Coupled transcriptional profiles for the six conditions obtained via RNA-seq resulted in more than 200 million reads alignable to the reference genome or exon junctions (Table S3) and greater than 99% similarity between the two technical replicates (Figures S1 and S2). Six diverse sampling conditions were chosen for the RNA-seq analysis in lieu of replicates in order to more thoroughly explore the transcriptional landscape of A. sarcoides and more completely map gene structure throughout the genome. The genome and transcriptome data can be accessed at http://asco.gersteinlab.org.
In addition to the 10,831 gene models predicted, we identified a number of RNA-seq reads which map outside of the gene models. A subset of these reads formed well-defined regions on the reference genome. 602 of these regions are at least 1 kb away from any annotated genes and are designated as transcriptionally active regions (TARs) (Figure 1C, Figures S3 and for sensitivity analysis and examples).
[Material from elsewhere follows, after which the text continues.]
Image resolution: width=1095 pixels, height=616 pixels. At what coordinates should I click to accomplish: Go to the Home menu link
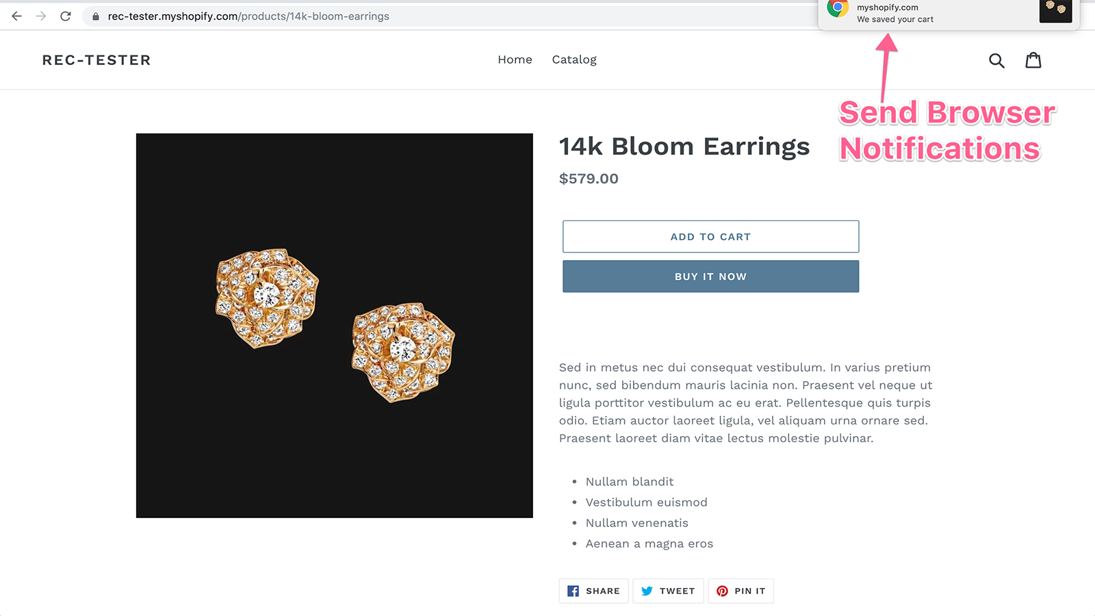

These TARs were seemingly devoid of open reading frames and in some cases were quite long (up to 3.7 kb in length). Forty percent of these TARs illustrated condition-specificity (standard deviation greater than 1; see Figure 1D–1F) as has previously been observed in S. cerevisiae and H. sapiens . The importance of these polyadenylated non-coding RNAs in regulating gene expression has only recently been discovered , and their exact role remains an active area of research.
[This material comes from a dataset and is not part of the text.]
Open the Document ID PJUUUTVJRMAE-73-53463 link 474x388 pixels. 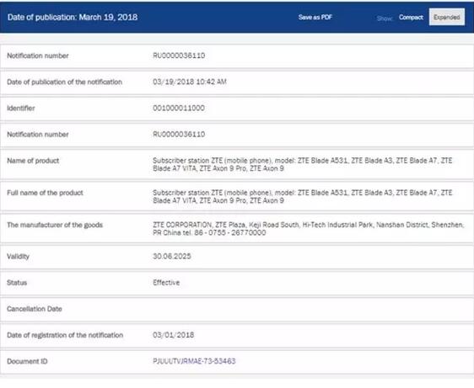pyautogui.click(x=194, y=361)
Given the emphasis on cellulose breakdown and utilization for the development of alternative fuels, we were interested in exploring and annotating the cellulolytic capabilities of A. sarcoides. We analyzed the transcription profiles of A. sarcoides for growth on three different carbon sources: cellulose (CELL), cellobiose (CB), and potato dextrose (PD4). While cellulose and cellobiose share the same β(1–4) linkage between monomer units, potato dextrose contains predominantly glucose-monomer. Differential gene expression between the potato dextrose and the two more complex substrates (CELL and CB) provides information on the pathways and mechanisms of cellulose breakdown; whereas, differences between the CELL and CB provides information on the genes necessary to utilize a soluble versus an insoluble polymer. Such differences are particularly useful as they can inform methods aimed at increasing cellulose breakdown efficiency. We first examined the differential expression across these three conditions (Table S15) ,. There were 1,435 genes that were expressed under all three conditions (Figure 2A). A smaller number, 142 genes, were only expressed during growth on cellulose or cellobiose, including the endo- and exo-cellulases, as expected based on their role in cellulose utilization. 398 and 380 genes were exclusively expressed on cellobiose and cellulose, respectively, reflecting the significant differences in the machinery necessary to utilize a soluble disaccharide versus an insoluble polymer and in the resulting downstream changes in the cellular state. We focused on the subset of genes with homologs in the CAZY database, a manually curated repository for carbohydrate metabolism (see Text S1) . In total, 52% (89 of 169) of glycosyl-hydrolase homologs (GH), 45% (25 of 56) of glycosyl-transferases (GT), 50% (3 of 6) of carbohydrate-binding module genes (CBM), 41% (9 of 22) of carbohydrate esterases (CE), and 0% (0 of 1) of polylyase (PL) were differentially expressed across the three conditions (Figure 2B; Table S4).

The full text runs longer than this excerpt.